> [PROBLEM] Update the listing from the line containing "Given: Click the" down to the line containing "Looking at the", replacing "Summarization" with "Translation" and keeping everything else unchanged. Give only those lines, without the pictures.

[Start PROVIDED INFORMATION]

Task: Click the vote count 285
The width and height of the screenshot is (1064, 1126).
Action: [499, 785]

[End PROVIDED INFORMATION]
[Start PROVIDED INFORMATION]

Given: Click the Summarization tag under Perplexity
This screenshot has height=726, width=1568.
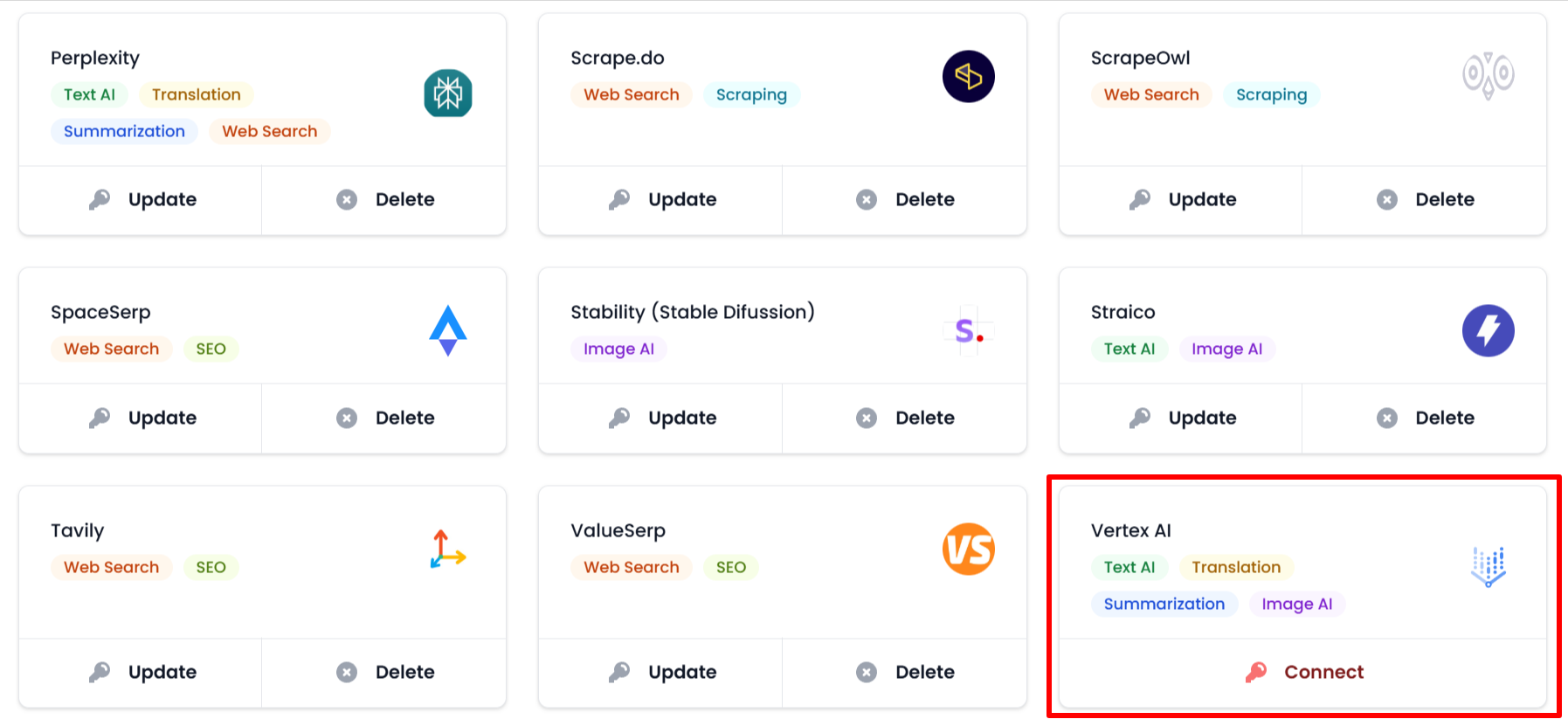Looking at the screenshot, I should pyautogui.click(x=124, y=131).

[End PROVIDED INFORMATION]

> [THE RESPONSE]
Given: Click the Translation tag under Perplexity
This screenshot has height=726, width=1568.
Looking at the screenshot, I should pyautogui.click(x=124, y=131).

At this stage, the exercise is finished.